At the peak of a 6,739-meter Andean volcano, where the atmosphere is thin, temperatures remain consistently below freezing, and human survival is challenging, a small leaf-eared mouse has established its habitat by consuming poisonous plants. An international research team, including scientists from McMaster University in Hamilton, Ontario, has revealed some of the biological adaptations that enable this remarkable behavior. The study, recently published in the journal Science, demonstrates that high-altitude Andean leaf-eared mice possess the ability to generate heat more efficiently in low-oxygen environments. Genetic analysis also indicates that they have evolved to process toxic compounds found in their food.
The species, known as Phyllotis vaccarum, has been identified on the summit of Volcán Llullaillaco along the Chile-Argentina border. At such elevations, each breath provides only about 44% as much oxygen as at sea level. Grant McClelland, a biology professor at McMaster and one of the study’s co-authors, expressed astonishment at the mice’s survival under such harsh conditions, emphasizing the barrenness of the environment.
These mice exhibit the widest elevation range of any mammal, residing from sea level on Chile’s northern coast to peaks exceeding 6,700 meters in the Andes. Researchers collected specimens across this range, conducted genomic comparisons, and subjected both highland and lowland mice to identical laboratory conditions. Heat production was measured under simulated oxygen levels equivalent to sea level, 4,300 meters, and 7,000 meters. Despite a decrease in heat production with reduced oxygen levels, highland mice displayed greater heat-generating capacity compared to lowland members of the same species and a related lowland species, potentially offering a crucial advantage in freezing temperatures.
The muscle efficiency in highland mice is believed to contribute to their advantage in cold environments. Graham Scott, a co-author and biology professor at McMaster, highlighted the importance of muscle metabolism in sustaining body heat, likening it to the endurance required by marathon runners. Notably, the mitochondria in the hind-leg muscles of highland mice exhibited enhanced capacity to convert oxygen and nutrients into energy compared to those of lowland counterparts. Mitochondria, responsible for energy production within cells, were found to be more abundant and efficient in utilizing lipid fuels, which provide sustained energy for shivering.
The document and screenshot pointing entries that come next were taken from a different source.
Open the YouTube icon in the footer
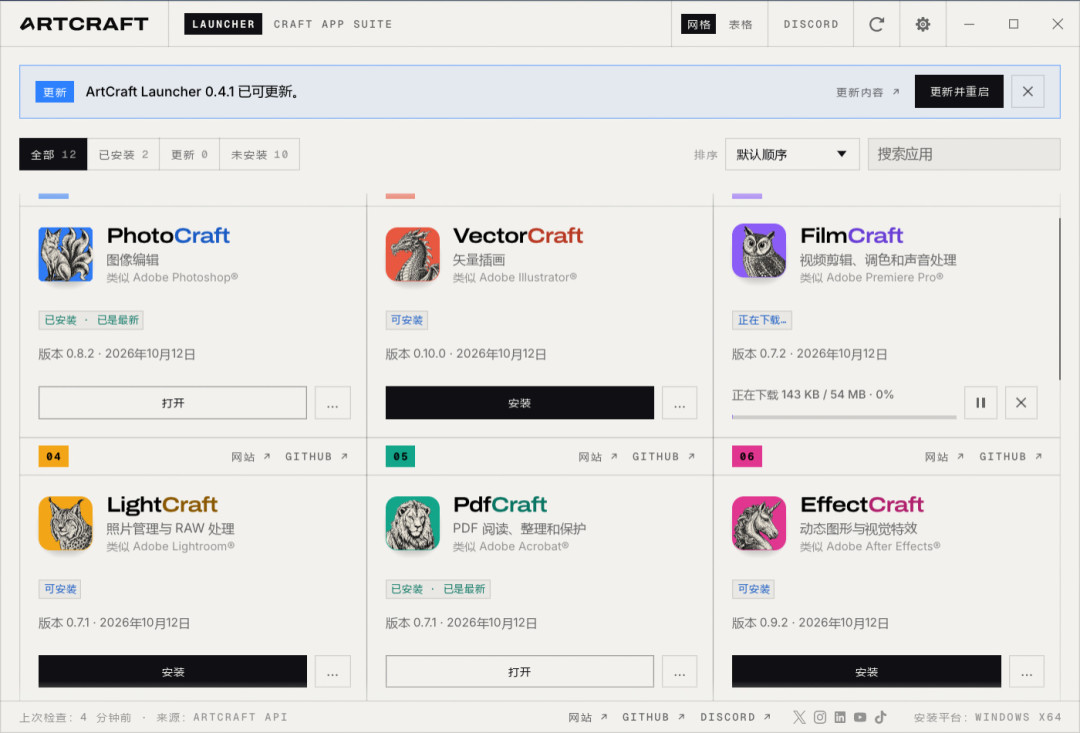This screenshot has width=1080, height=733. [860, 717]
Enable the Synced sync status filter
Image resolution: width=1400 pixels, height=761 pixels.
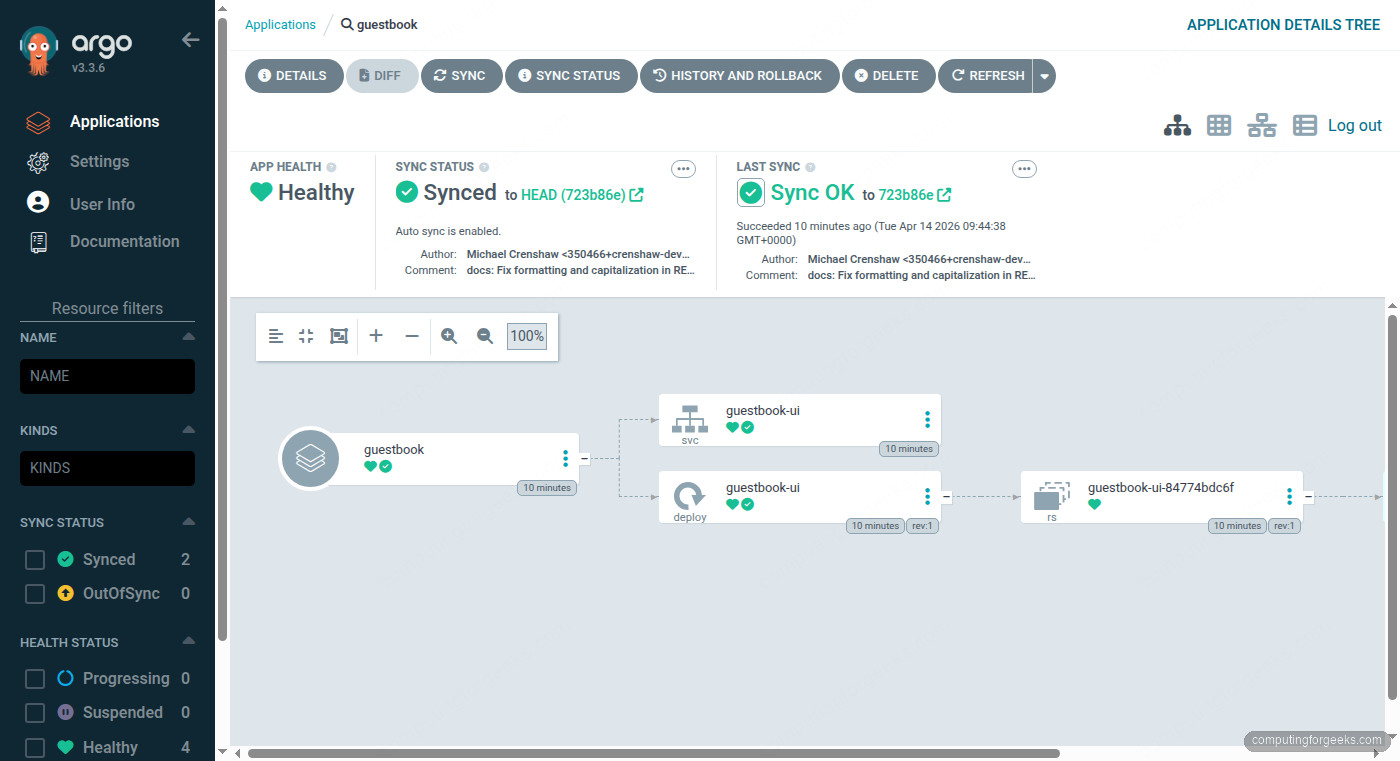pos(34,559)
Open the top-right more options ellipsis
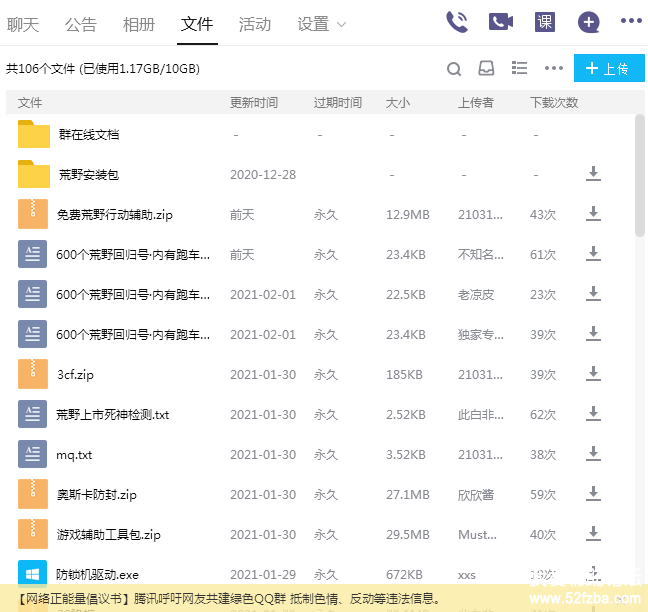This screenshot has width=648, height=612. coord(631,22)

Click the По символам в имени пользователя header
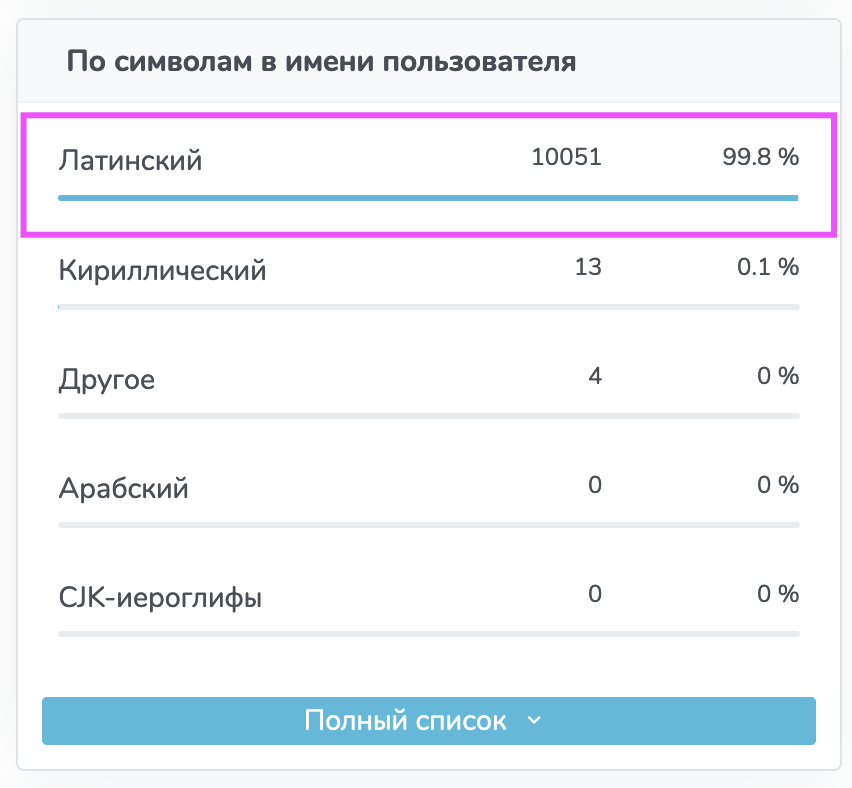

A significant aspect of the study focused on the mice’s diet. Limited vegetation growth on the highest slopes necessitates the consumption of whatever is available, including plants with toxic compounds. Genetic analysis revealed adaptations in detoxifying genes, indicating the mice’s ability to cope with ingesting harmful substances. This remarkable survival strategy at nearly 7,000 meters serves as a testament to the resilience of life in extreme environments, challenging scientists’ perceptions of where life can thrive.
Grant McClelland emphasized the perpetual surprises of evolution, noting that life forms have a remarkable capacity to adapt and flourish in seemingly inhospitable environments across the planet.